Hugo returned to coaxing the ship into accepting him as captain. The patient AI wasn’t buying it, on the grounds that he wasn’t qualified.
Sass checked the closet where they’d found the warp drive on Nanomage. Cupid had one, though she couldn’t spare the time to feed it power and try its self-test. The temptation to filch it was overwhelming. Not yet, she decided.
“Ansible this way.” She led Hugo into the snug captain’s office. There they found the moose-bot device still plugged
in.
“Try it,” Hugo invited. “Maybe Prosper?”
Sass turned it on and pointed to the screen. “Limited menu. This moose-bot can call Sanctuary Control. And ‘cache.’ I guess that’s in…Nozomu orbit?” Clay mentioned that Cupid scouted that one. The Prosper gang mentioned they found their ansible in a cache left by Belker’s Nanomage in Pono’s rings.
“You have a phenomenal memory, captain. I’d forgotten Cupid visited Nozomu, and I crewed one of these ships.”
One of the upsides to being a biological AI. Good memory. Sass wasn’t tempted to explain that.
Hugo reached past her and clicked a hamburger icon, three parallel lines.

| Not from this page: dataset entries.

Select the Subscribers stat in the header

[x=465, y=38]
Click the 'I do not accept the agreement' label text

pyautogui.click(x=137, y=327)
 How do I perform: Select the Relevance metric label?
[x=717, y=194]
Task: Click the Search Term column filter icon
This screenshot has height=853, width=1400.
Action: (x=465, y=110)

This brought up a navigation menu, including ‘All Nodes.’ Selecting that item brought up a much larger collection of moose-bots to choose from.
“Hello!” Sass studied the ordering and narrowed down the most likely candidate for the Pono cache ansible, now housed on Prosper. “Can I rename this label?”

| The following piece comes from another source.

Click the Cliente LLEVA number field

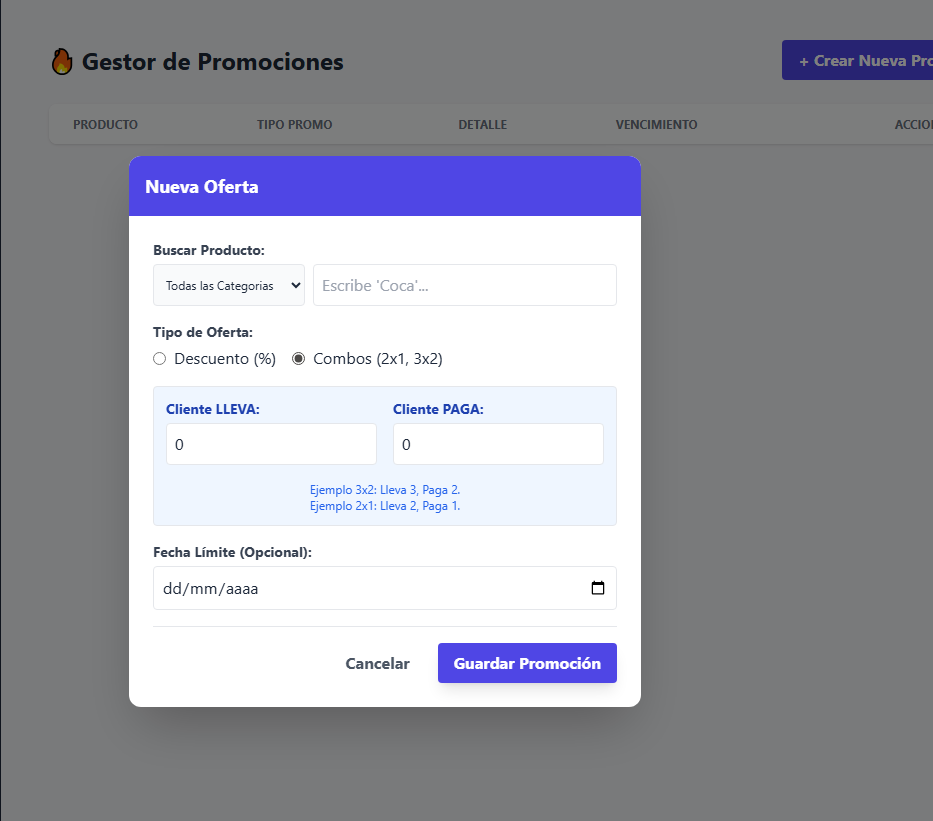(x=271, y=443)
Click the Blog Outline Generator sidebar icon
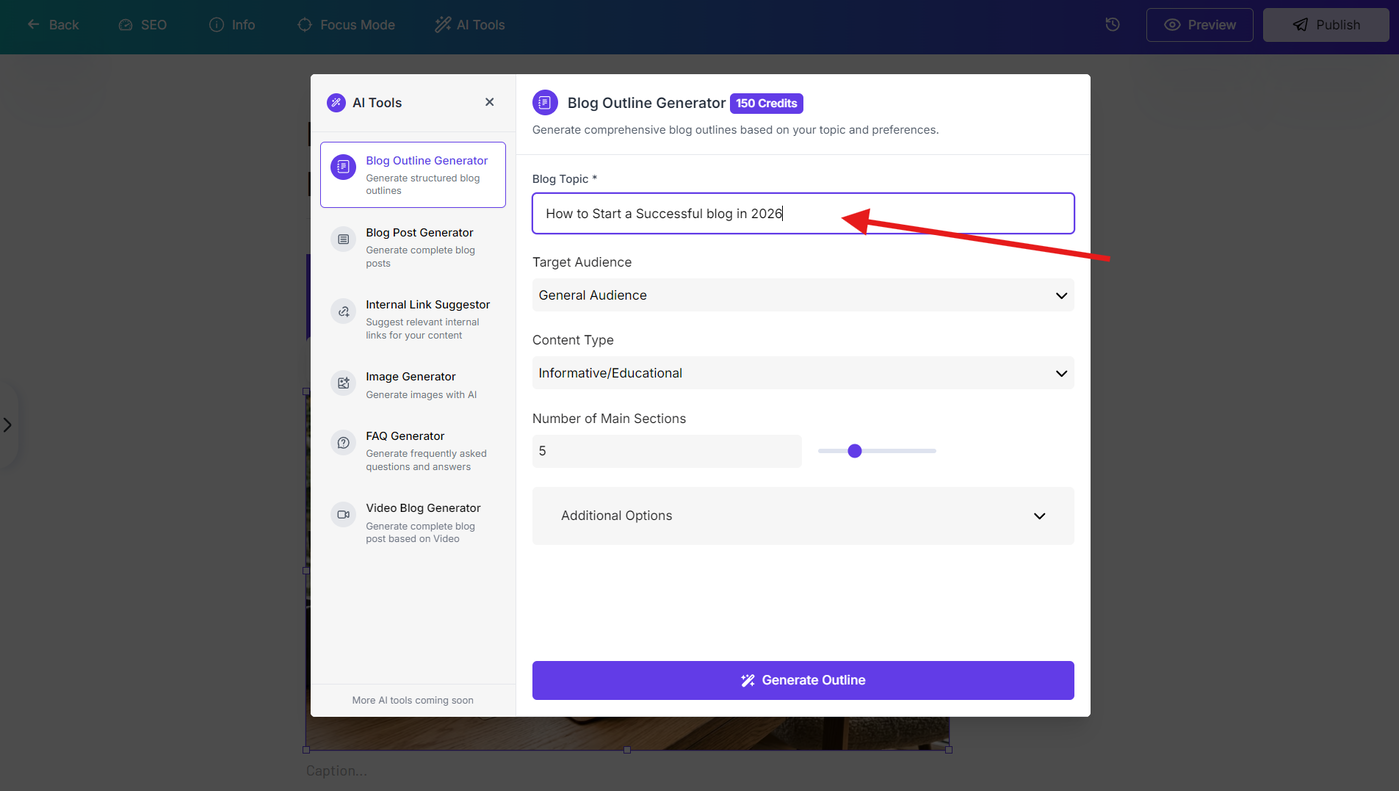 [x=343, y=167]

“I wouldn’t if I could,” Hugo reasoned. “Although Shiva can’t monitor ansible comms directly.”
“You never mentioned that. I assumed Shiva monitored all comms.”
Hugo clarified, “All digital comms. The ansibles are quantum analog, not her bag. Ansible research died with the physicist who discovered the possibility. No one else understood his math. Shiva never made these, never interfaced with him. Your friends’ hail through the ansible came direct to me.”
“Interesting. Let’s try it!” Sass clicked her suspected link to Pono.
Almost immediately, Teke’s face came on screen, though he was looking to his right, and held up a wait finger. “Ten more minutes, Sora.”
“Hey, Teke!” Sass grinned broadly. “Say hi to Sora for me.”
Teke recoiled and stared. “Sass! Wait. You’re calling from…Nozomu?”
“It’s a colony system, and I’m not there. Just checking out another courier ship, the Cupid. Never call me here. But check out the hamburger menu – three parallel lines at top right of the screen.”
His visage was replaced by a grasping hand. “Oh, wow. I thought that was a logo.”